There are also fairy-wren dads, which teach songs to their unhatched chicks that will be important for things such as mate choice, territory defence and species recognition, later in life.
But maleos, well… they’re not exactly the parenting type. They’ve decided their responsibilities end with the laying and burying of their eggs, which means their chicks have got their work cut out for them from day one.
Maleos (Macrocephalon maleo) are large megapodes, also known as incubator birds or mound-builders, which can grow up to 60 cm long. The Australian brush turkey (Alectura lathami), another megapode, is a close relative.
They are endemic to Sulawesi and the island of Buton in Indonesia, where they spend much of their lives scratching around the forest floor, using their large feet and long claws to dig up worms and insects.
When it’s time to lay eggs, maleos travel to open sandy areas filled with volcanic soil. They bury their eggs in the sand, and the warmth of sand takes care of the incubation duties. This is often done in large groups, as you can see here:
The parents will ditch the eggs – which are five times the size of a chicken’s eggs – and never return.

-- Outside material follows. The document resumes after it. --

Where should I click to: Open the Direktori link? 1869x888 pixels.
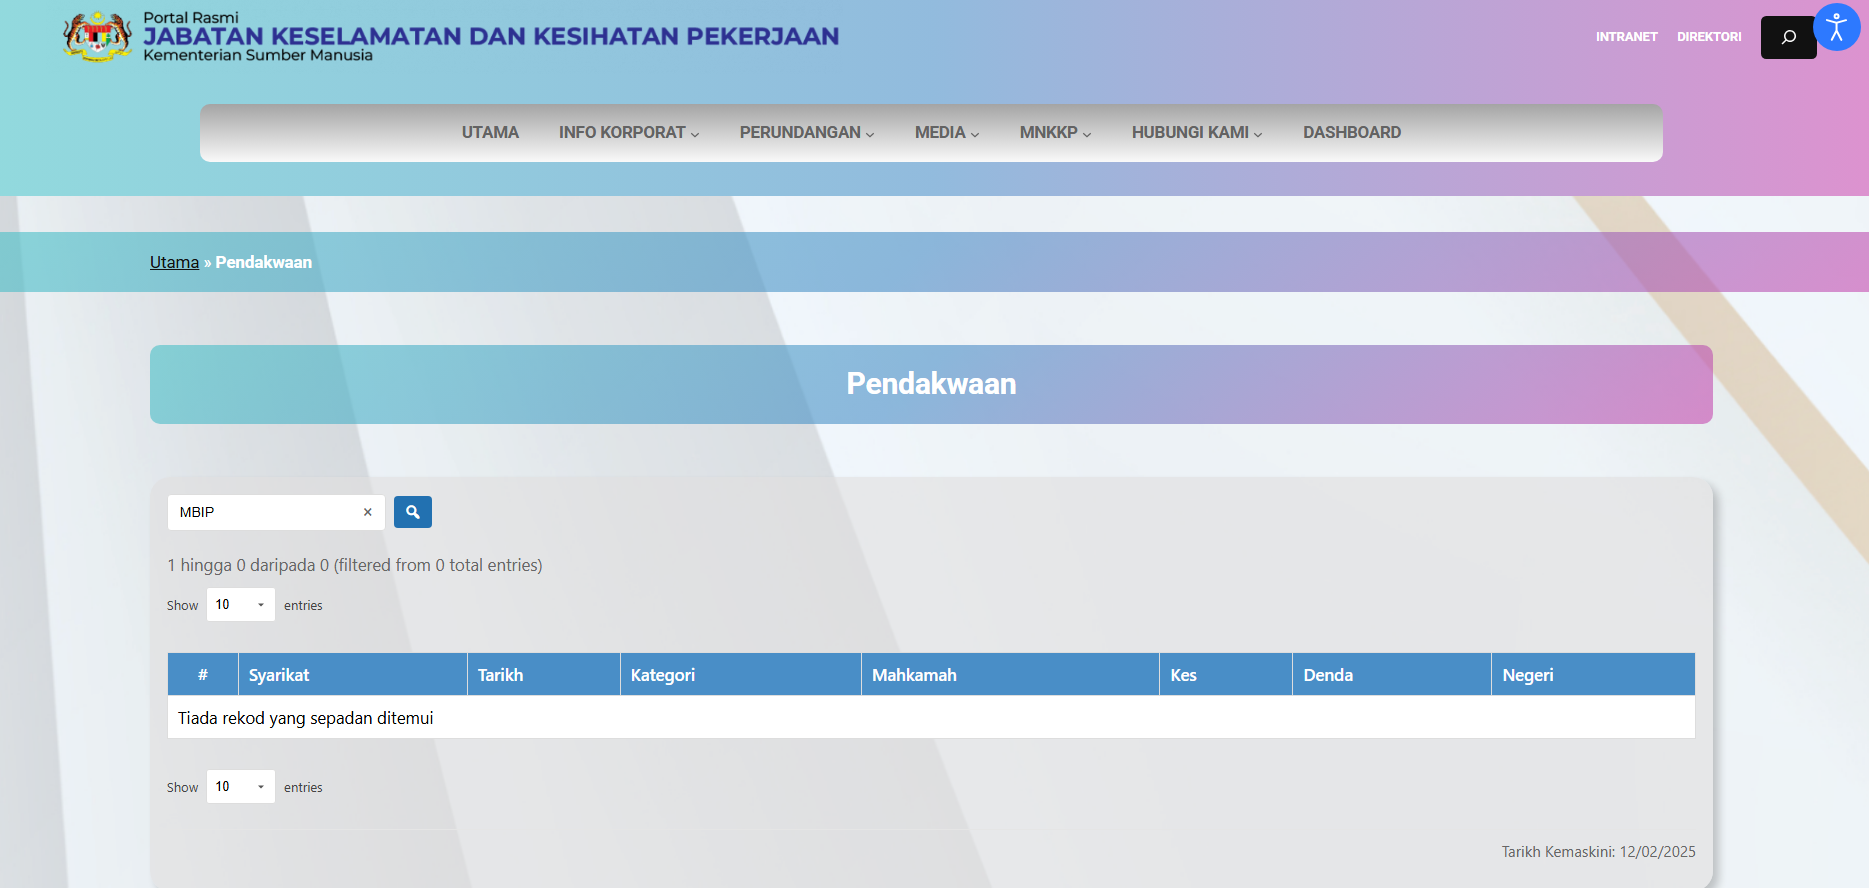[x=1708, y=37]
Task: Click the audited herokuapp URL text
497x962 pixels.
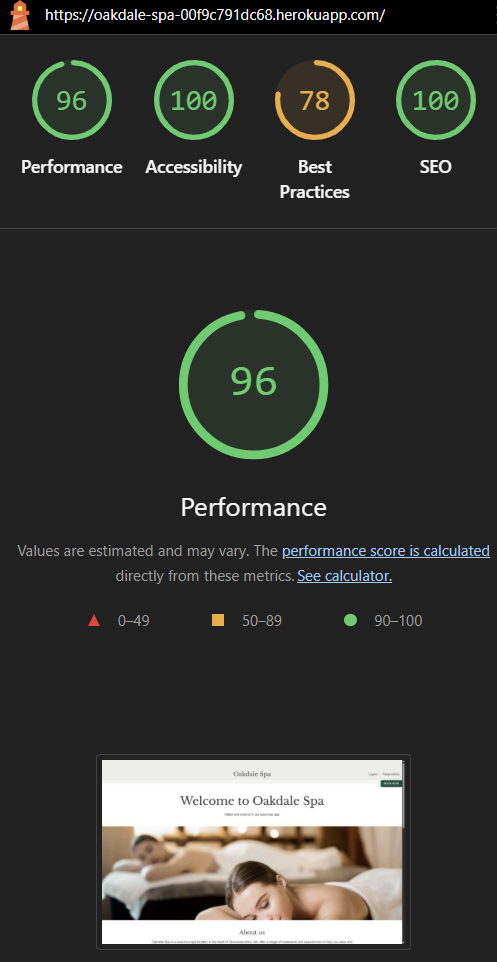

The chicks are left to peck their way out of their eggs and dig themselves out of the ground. Here’s one taking its first breaths after making its way to the surface:
Like the eggs, maleo chicks are huge. And for good reason – with no support from their parents, these chicks have to do everything an adult bird does, all by themselves. In fact, from the day when they open their eyes, they’re able to fly, run and pursue prey.
Here’s one sitting in a tree, like a grown up:
Maleos are sadly in a predicament. Due to poaching and habitat loss, they have been rendered critically endangered in Indonesia.
There are a number of conservation groups from around the world that are working with local authorities to protect important populations. However, their large eggs are considered a delicacy by some people in local communities, which adds to the challenge of stemming the decline of the species.